Exercise aim: Among the records that follow, find each line holding the word "Given" and copy it.
**** Records for the task ****
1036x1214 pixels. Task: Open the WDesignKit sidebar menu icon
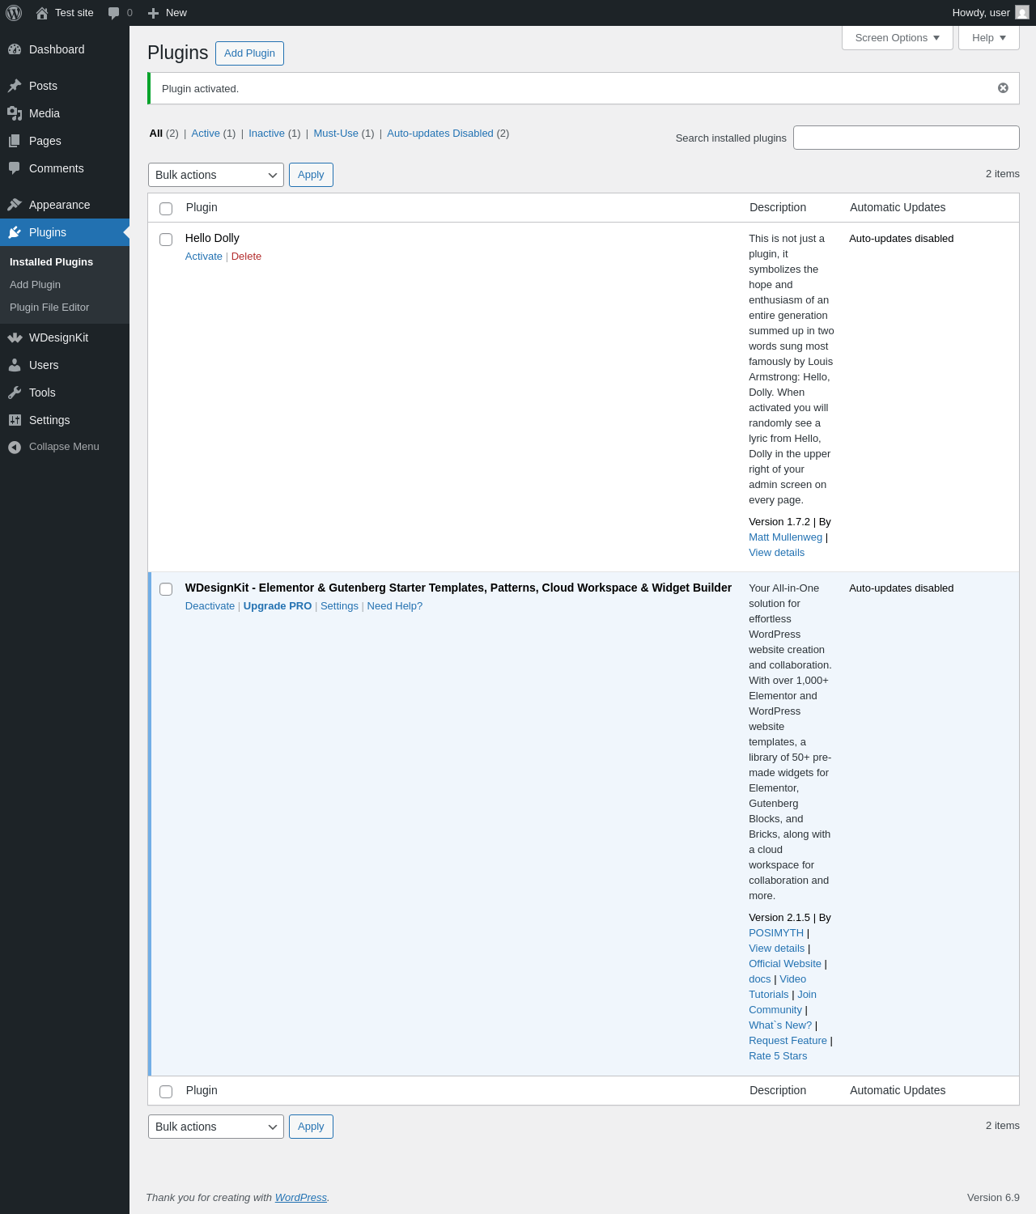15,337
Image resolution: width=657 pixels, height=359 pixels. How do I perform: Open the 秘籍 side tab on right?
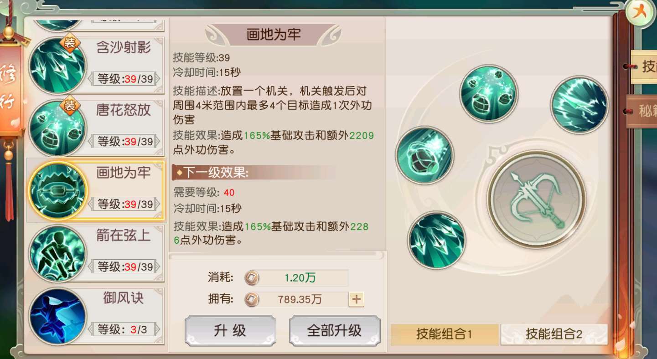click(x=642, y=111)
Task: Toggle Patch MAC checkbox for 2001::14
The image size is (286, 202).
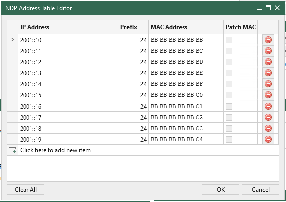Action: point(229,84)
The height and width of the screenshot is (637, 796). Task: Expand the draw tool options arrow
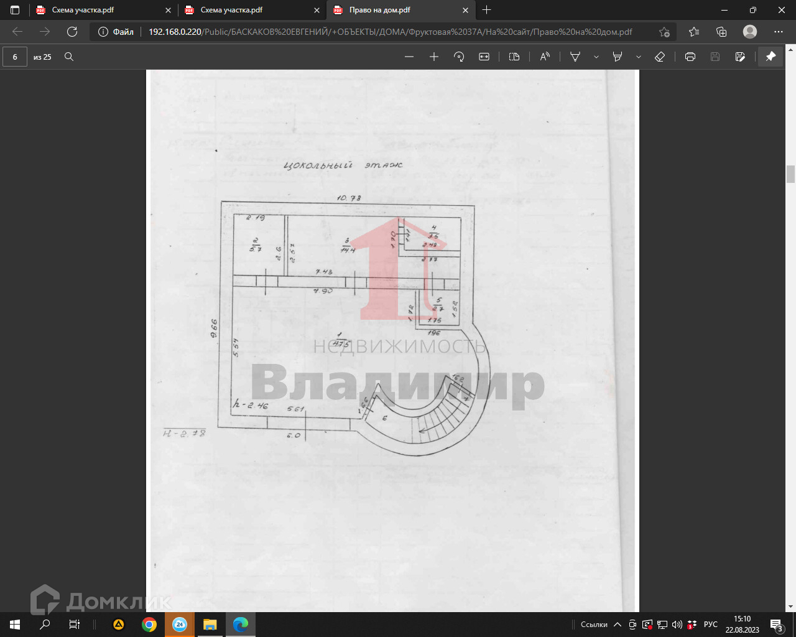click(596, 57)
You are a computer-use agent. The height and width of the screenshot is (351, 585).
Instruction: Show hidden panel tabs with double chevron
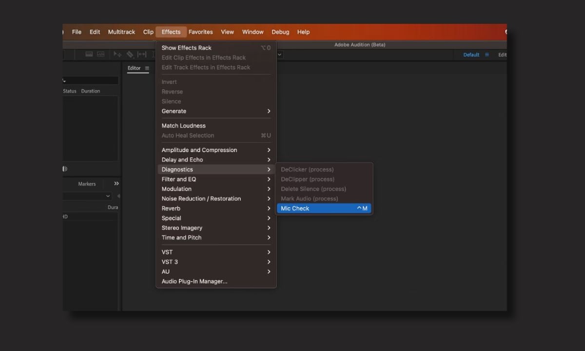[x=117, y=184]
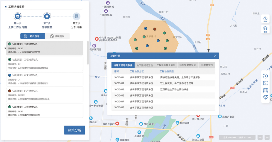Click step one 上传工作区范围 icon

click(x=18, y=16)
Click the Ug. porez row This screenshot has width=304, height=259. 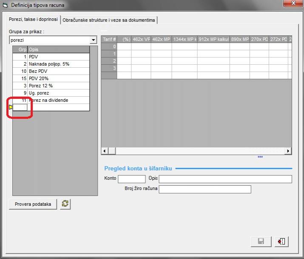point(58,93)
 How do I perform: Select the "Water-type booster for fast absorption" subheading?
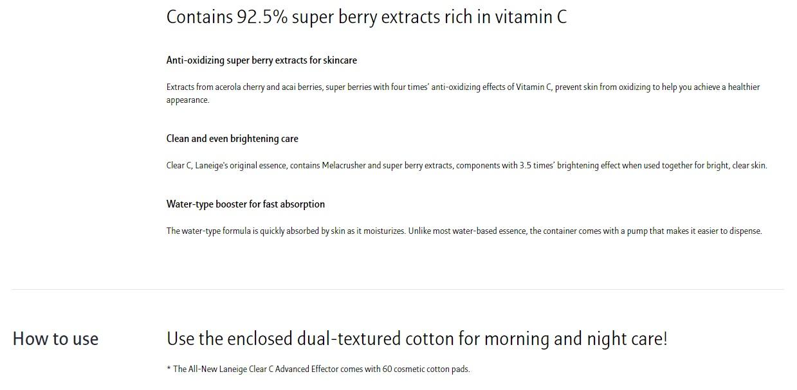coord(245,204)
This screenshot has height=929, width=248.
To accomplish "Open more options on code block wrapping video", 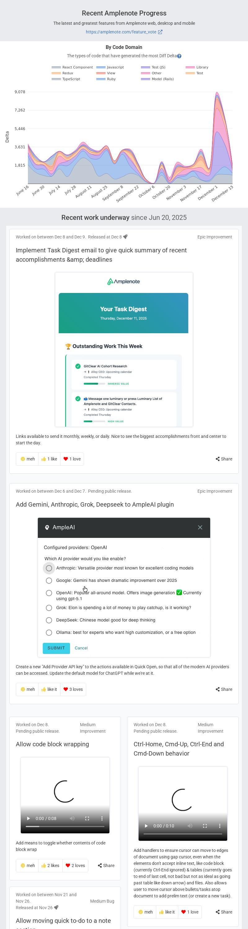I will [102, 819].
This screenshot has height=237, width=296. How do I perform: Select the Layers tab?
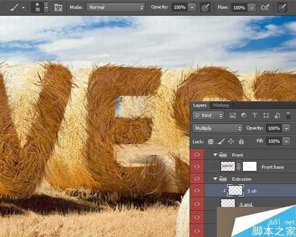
****
**** Records for the task ****
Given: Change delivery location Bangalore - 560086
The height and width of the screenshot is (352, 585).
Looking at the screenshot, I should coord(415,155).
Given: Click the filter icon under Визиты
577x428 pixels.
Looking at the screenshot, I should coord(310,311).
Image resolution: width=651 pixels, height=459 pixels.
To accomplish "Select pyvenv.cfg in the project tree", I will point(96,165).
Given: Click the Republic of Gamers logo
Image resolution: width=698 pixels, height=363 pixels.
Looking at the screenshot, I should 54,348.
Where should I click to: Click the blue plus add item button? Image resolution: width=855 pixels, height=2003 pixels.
****
**** Records for the task ****
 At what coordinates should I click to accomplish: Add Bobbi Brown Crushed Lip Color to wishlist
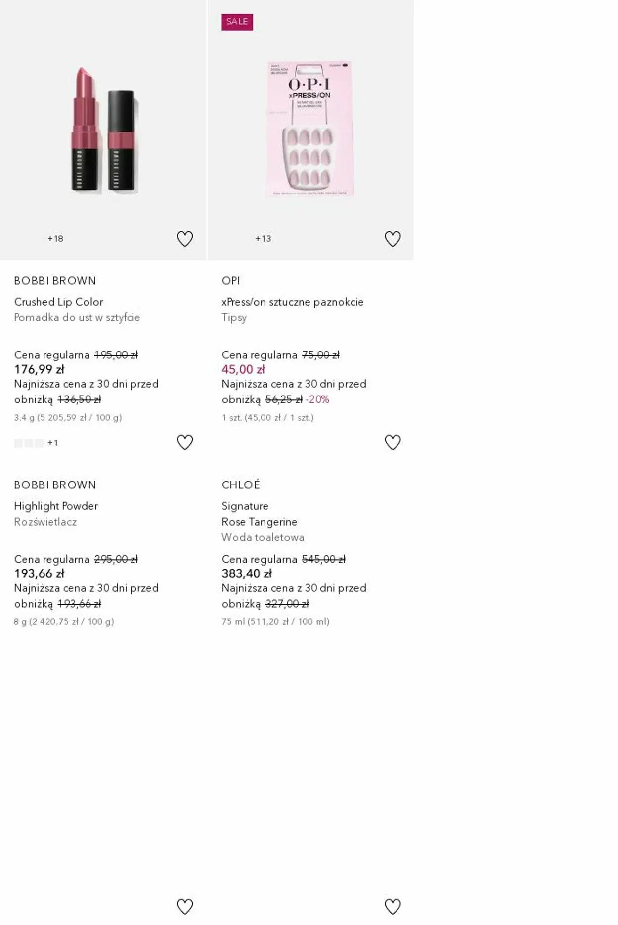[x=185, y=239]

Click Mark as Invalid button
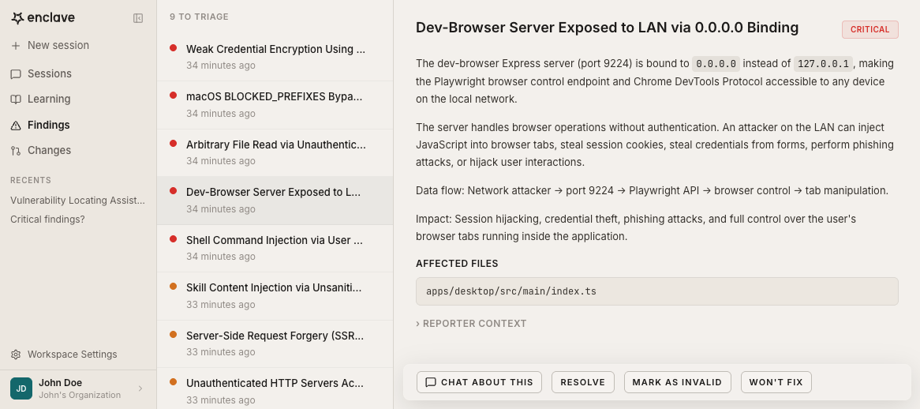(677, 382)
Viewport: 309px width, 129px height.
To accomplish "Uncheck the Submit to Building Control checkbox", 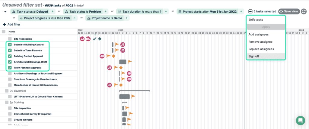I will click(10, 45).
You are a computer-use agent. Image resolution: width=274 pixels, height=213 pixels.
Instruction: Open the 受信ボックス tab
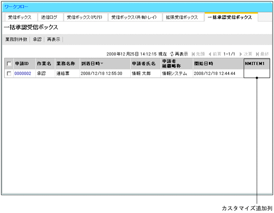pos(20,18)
****
Exercise solution:
Given: Change delivery location Bangalore - 560086
Given: Click the filter icon under Визиты
Given: Click the Republic of Gamers logo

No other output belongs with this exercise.